Repeat, please, exactly the lines from the one that has "You are a GUI" through the end of the records below, with pictures dropped.

###

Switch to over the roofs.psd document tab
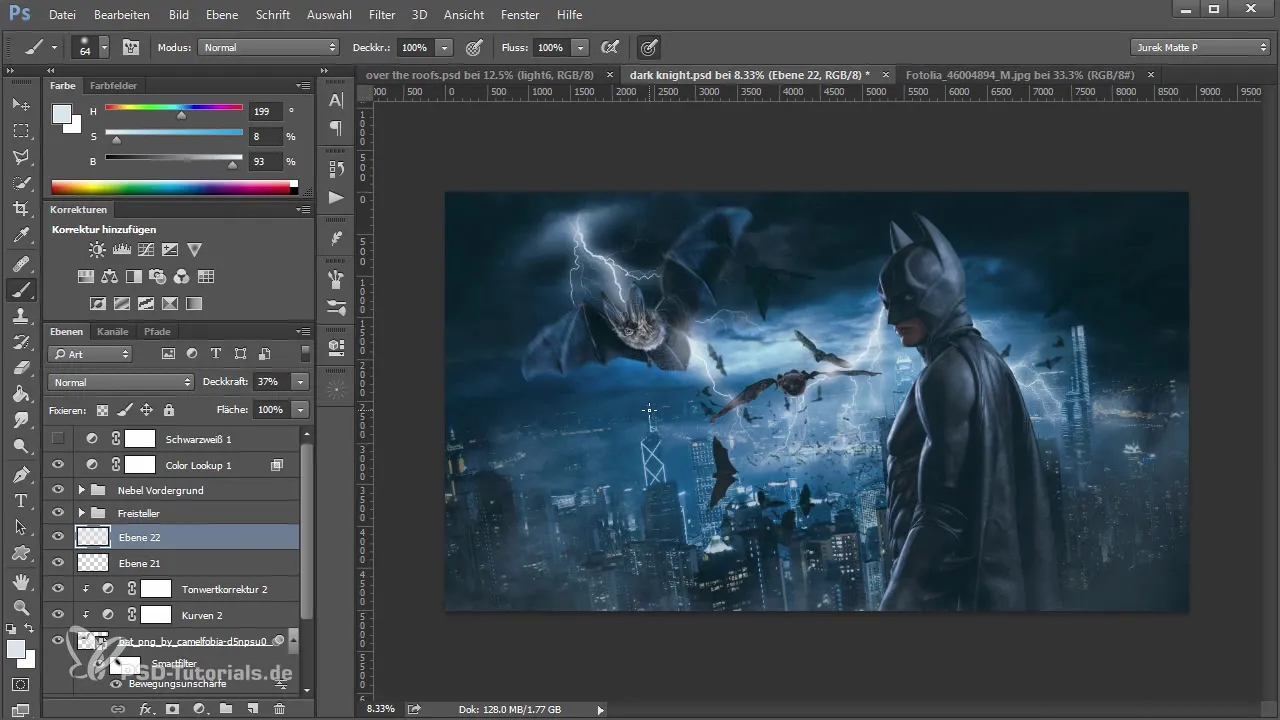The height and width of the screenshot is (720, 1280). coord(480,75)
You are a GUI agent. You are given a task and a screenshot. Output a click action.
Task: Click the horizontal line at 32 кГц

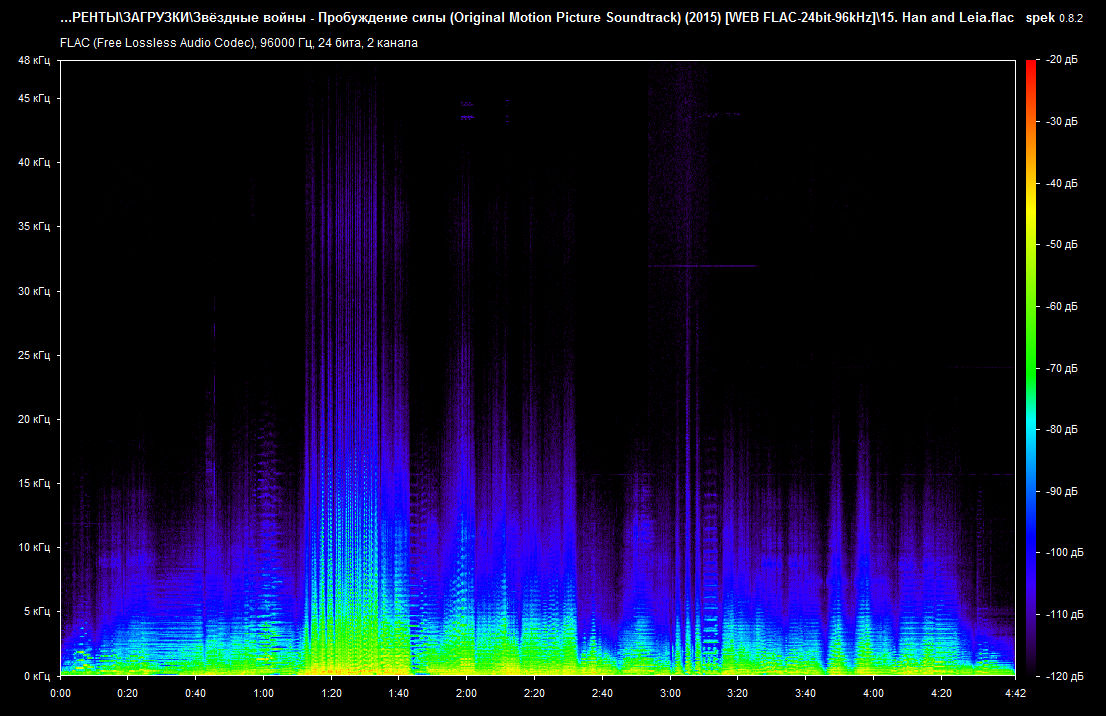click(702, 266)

###

- Answer space -
You are a GUI agent. You are given a task and a screenshot. Output a click action.
Task: Click the horizontal line at 32 кГц

click(702, 266)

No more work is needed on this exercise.